■ **ACTIVITY**: Write out exactly the lines below that run from the one containing "Data Engineering (294, 2056)" through the one containing "Banking and Finance (545, 2056)", both included, with no other lines.

────────────────

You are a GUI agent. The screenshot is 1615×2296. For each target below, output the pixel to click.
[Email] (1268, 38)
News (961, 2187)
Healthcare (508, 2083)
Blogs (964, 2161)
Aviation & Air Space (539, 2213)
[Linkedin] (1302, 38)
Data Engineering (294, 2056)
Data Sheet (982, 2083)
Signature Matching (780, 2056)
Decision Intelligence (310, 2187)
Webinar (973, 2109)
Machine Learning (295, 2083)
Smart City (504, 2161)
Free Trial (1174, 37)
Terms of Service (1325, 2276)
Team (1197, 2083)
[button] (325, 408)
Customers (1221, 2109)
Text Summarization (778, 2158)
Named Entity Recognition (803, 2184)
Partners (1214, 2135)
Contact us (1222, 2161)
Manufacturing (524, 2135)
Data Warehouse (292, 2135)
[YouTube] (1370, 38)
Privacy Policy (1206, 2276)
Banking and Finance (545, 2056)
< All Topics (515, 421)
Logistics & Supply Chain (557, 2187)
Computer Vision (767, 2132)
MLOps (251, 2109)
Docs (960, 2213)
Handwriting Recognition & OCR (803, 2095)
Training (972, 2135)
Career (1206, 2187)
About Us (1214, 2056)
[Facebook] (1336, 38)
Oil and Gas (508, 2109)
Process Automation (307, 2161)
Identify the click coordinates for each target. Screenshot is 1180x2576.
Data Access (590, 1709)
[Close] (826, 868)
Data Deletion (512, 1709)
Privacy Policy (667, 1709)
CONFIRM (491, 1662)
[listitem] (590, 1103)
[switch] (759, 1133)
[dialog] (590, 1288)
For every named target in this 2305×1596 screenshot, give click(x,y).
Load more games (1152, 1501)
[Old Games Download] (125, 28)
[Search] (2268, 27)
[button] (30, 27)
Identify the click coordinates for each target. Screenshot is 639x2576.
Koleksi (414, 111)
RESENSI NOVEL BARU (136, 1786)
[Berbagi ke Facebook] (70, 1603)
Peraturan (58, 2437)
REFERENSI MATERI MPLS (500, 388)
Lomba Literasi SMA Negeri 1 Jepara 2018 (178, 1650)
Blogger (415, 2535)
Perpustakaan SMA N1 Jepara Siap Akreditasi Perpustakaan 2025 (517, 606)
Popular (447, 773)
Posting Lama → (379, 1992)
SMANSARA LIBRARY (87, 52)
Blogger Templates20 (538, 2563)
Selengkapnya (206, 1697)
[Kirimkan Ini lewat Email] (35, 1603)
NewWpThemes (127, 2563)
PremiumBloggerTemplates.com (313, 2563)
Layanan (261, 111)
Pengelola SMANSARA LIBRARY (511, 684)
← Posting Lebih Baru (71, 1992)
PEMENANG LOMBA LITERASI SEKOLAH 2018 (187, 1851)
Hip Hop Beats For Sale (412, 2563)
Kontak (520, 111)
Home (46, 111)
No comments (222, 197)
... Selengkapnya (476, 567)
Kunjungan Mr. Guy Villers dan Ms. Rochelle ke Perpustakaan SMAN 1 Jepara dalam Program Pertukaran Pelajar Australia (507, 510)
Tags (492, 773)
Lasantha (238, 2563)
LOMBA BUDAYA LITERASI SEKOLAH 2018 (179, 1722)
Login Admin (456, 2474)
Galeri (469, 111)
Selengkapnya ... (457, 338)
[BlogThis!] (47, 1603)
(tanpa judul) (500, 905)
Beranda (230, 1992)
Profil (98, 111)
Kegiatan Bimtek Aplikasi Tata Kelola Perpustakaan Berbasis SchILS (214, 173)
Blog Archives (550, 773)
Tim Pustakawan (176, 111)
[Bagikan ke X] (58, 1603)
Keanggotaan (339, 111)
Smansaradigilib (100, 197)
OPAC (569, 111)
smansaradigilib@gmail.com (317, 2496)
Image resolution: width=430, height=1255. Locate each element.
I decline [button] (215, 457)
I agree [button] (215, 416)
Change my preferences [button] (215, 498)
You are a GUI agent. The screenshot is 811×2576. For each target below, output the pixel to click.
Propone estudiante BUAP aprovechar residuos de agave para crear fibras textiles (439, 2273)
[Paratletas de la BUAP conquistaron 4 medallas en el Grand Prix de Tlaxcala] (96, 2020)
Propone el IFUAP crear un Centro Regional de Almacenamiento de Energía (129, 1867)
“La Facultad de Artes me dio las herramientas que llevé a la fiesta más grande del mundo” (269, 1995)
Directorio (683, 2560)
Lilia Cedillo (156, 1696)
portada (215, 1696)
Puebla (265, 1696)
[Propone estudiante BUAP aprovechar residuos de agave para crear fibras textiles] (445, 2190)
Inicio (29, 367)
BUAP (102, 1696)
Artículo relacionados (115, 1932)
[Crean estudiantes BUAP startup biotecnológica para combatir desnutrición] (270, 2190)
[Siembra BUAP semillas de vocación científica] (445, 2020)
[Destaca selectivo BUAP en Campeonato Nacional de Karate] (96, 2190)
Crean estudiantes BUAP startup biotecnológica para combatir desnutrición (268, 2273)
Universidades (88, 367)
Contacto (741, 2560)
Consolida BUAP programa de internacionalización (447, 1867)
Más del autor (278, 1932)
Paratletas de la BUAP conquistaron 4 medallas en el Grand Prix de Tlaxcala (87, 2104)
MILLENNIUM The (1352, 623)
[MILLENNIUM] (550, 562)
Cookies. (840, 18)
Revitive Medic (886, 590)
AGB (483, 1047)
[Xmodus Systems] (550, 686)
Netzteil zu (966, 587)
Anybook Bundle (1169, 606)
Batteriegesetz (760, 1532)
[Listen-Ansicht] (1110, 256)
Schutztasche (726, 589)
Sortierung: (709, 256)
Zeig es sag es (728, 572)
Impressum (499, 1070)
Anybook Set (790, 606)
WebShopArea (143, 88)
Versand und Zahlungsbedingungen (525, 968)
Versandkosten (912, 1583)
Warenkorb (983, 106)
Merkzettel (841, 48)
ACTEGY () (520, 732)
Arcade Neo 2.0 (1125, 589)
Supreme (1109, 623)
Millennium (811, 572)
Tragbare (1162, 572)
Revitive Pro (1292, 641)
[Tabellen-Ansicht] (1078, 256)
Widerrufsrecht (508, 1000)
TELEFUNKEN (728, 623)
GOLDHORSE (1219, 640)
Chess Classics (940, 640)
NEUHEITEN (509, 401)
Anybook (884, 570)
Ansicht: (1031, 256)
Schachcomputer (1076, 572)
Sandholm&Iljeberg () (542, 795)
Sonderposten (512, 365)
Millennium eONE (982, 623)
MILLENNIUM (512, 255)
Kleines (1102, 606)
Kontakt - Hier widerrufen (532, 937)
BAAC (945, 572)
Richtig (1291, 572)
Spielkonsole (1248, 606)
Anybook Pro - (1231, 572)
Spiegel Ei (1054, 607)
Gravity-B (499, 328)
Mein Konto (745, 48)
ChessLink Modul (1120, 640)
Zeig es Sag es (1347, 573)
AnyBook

────────────────

■ **TASK ANSWER**:
Data Engineering (294, 2056)
Data Sheet (982, 2083)
Signature Matching (780, 2056)
Decision Intelligence (310, 2187)
Webinar (973, 2109)
Machine Learning (295, 2083)
Smart City (504, 2161)
Free Trial (1174, 37)
Terms of Service (1325, 2276)
Team (1197, 2083)
[button] (325, 408)
Customers (1221, 2109)
Text Summarization (778, 2158)
Named Entity Recognition (803, 2184)
Partners (1214, 2135)
Contact us (1222, 2161)
Manufacturing (524, 2135)
Data Warehouse (292, 2135)
[YouTube] (1370, 38)
Privacy Policy (1206, 2276)
Banking and Finance (545, 2056)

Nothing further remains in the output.